— start of DOCUMENT SEGMENT —

First week of logs from new https site - Webmaster General forum at WebmasterWorld - WebmasterWorld

Forum Moderators: phranque

Message Too Old, No Replies

First week of logs from new https site

Looking at Google and Bing hits

SumGuy

5:02 am on Nov 16, 2018 (gmt 0)

Top Contributors Of The Month

To summarize: My HTTP website has been running on IIS4 / NT4 since 1998. A month or so ago I began looking into HTTPS but couldn't get a workable cert for IIS4, so I have installed Abyss web server and replicated all my site's original files over to the Abyss server. Other than making sure my site answers on both http (IIS4) and https (Abyss) I have no re-direct (301 - yes?) from http to https.

Looking at the Abyss logs from Nov 8 to 14, Google has hit the https site and requested only these files:

/.well-known/assetlinks.json (got 404)

— end of DOCUMENT SEGMENT —

### WRITTEN TASKS
a. According to the forum post, which web server was installed to serve the site over HTTPS?
b. Echo the stretch of the forum post from "To summarize: My" through "http to https.".
c. Rewrite the paragraph of the forum post that begins "To summarize:" as a short bulleted list that keeps its main facts.

— start of MATERIAL —

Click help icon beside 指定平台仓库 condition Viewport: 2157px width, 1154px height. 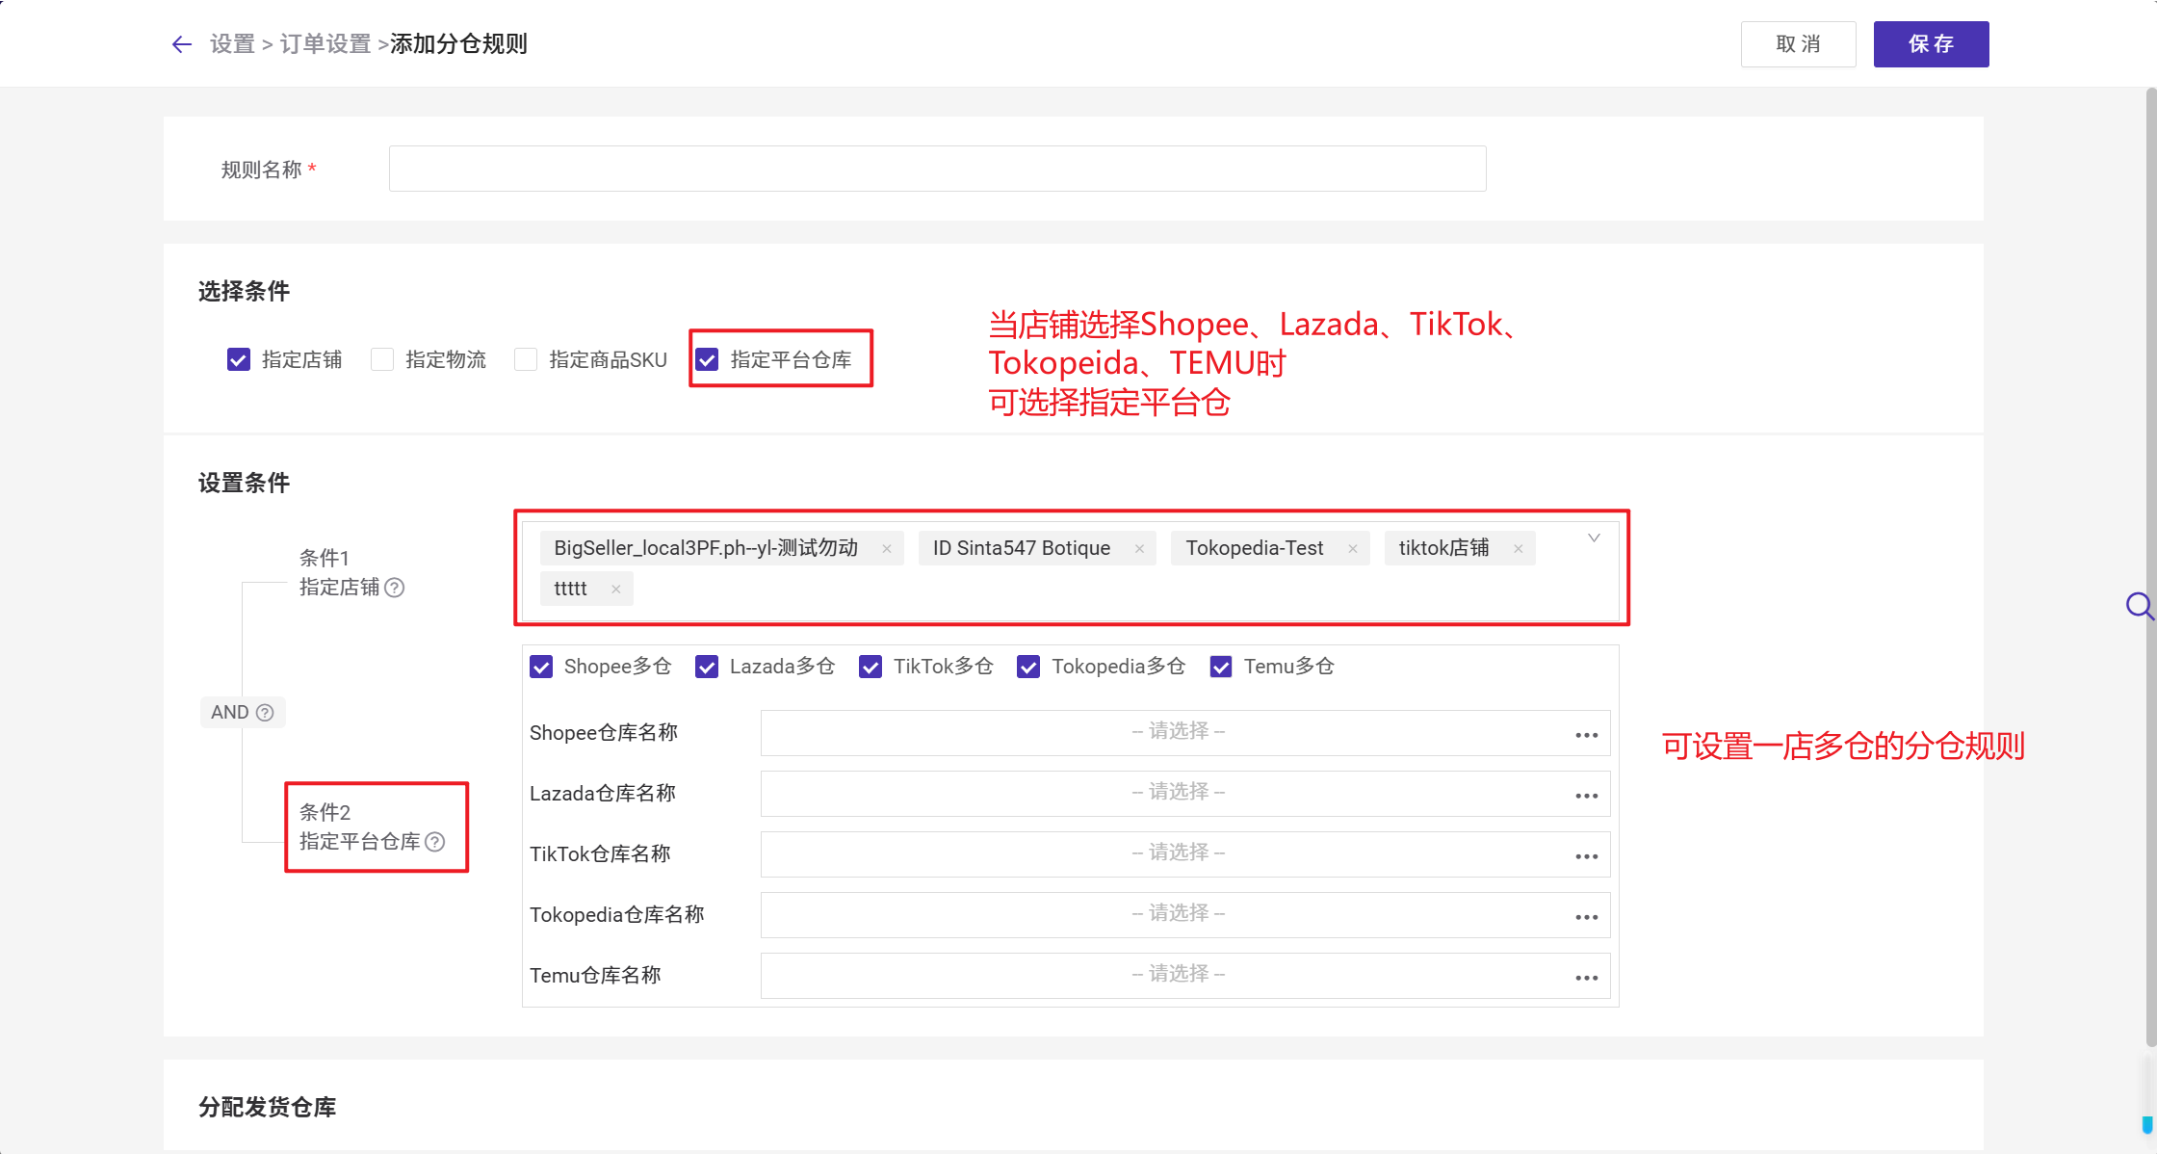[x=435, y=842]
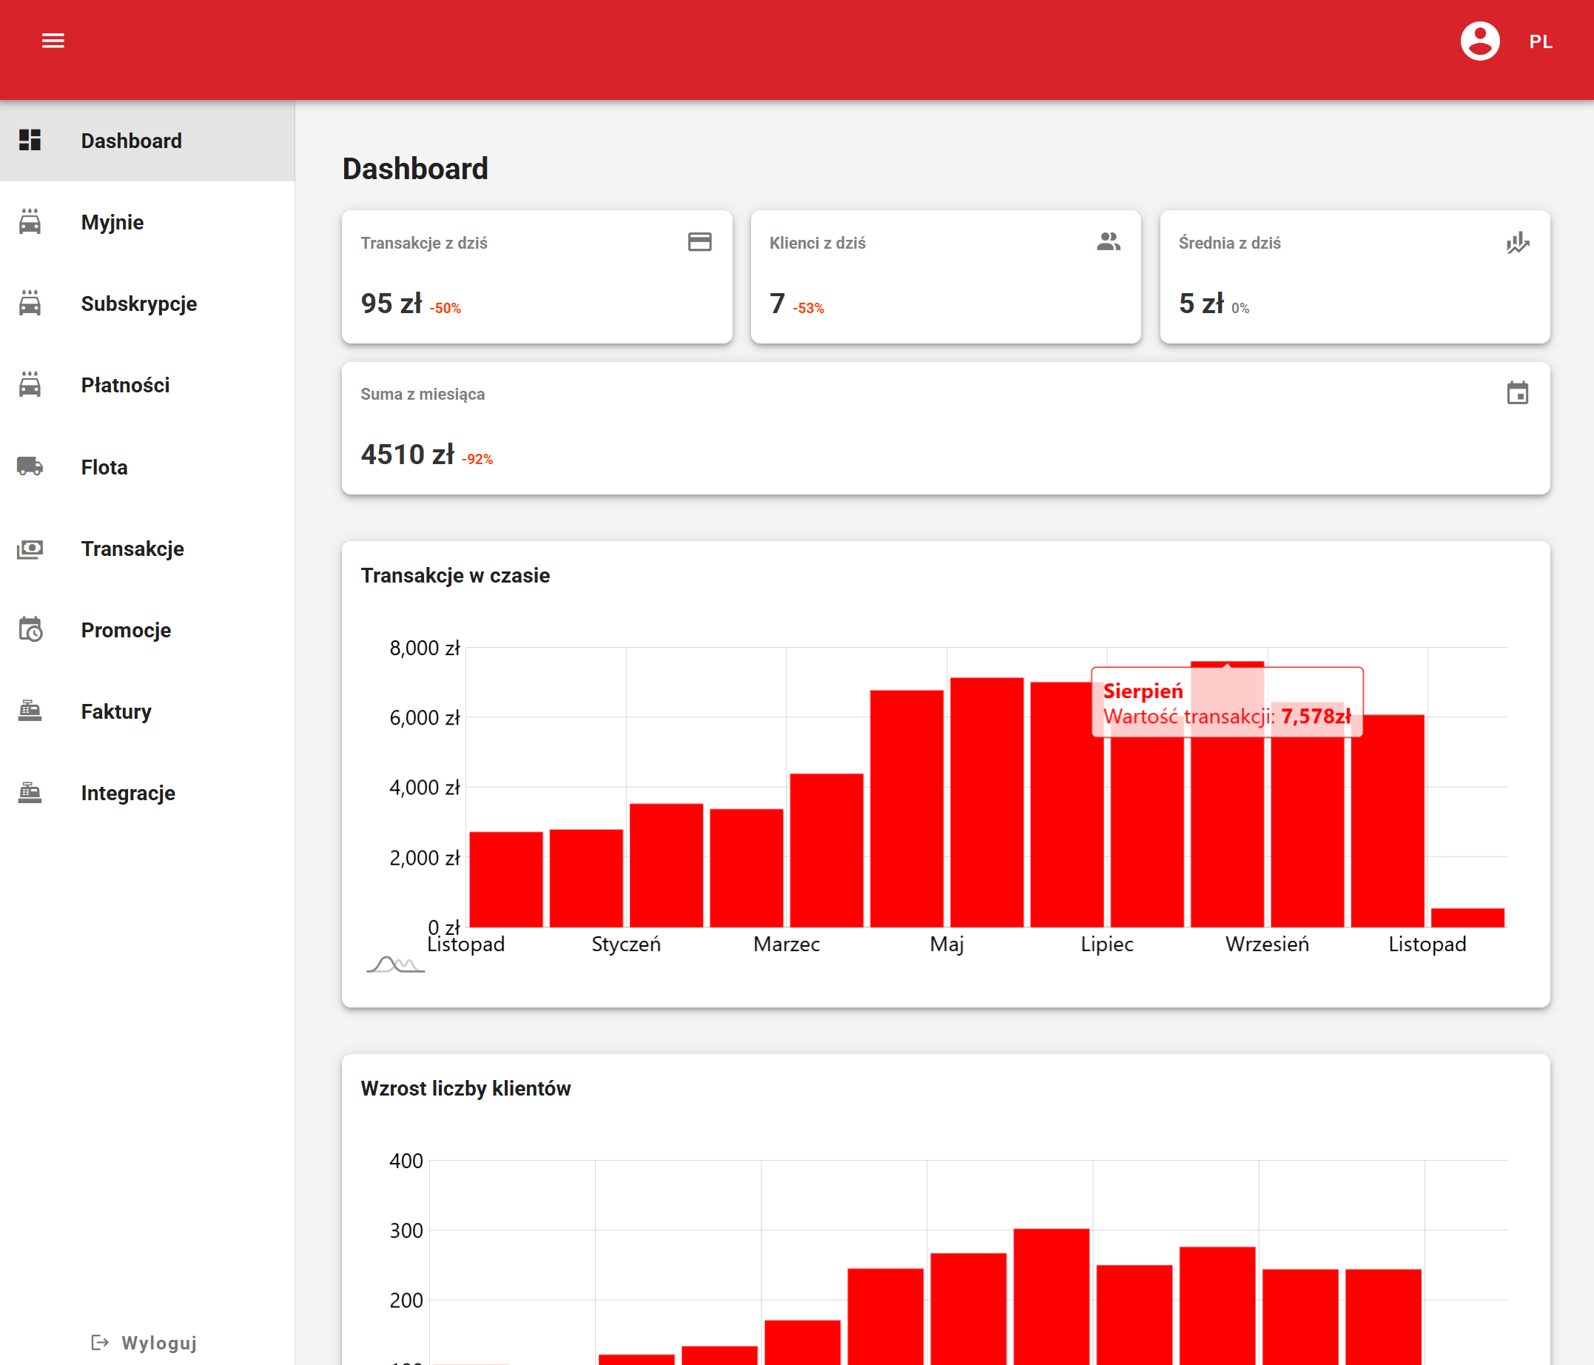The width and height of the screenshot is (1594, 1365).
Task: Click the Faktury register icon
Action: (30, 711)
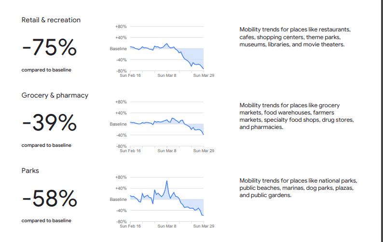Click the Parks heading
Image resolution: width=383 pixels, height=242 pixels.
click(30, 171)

— end of MATERIAL —

### SET OF ANSWERS
a. Abyss web server

b.
To summarize: My HTTP website has been running on IIS4 / NT4 since 1998. A month or so ago I began looking into HTTPS but couldn't get a workable cert for IIS4, so I have installed Abyss web server and replicated all my site's original files over to the Abyss server. Other than making sure my site answers on both http (IIS4) and https (Abyss) I have no re-direct (301 - yes?) from http to https.

c.
- The HTTP website has run on IIS4 / NT4 since 1998.
- About a month ago, HTTPS was considered, but no workable cert could be obtained for IIS4.
- Abyss web server was installed, and all the site's original files were replicated to it.
- The site answers on both http (IIS4) and https (Abyss).
- There is no redirect from http to https.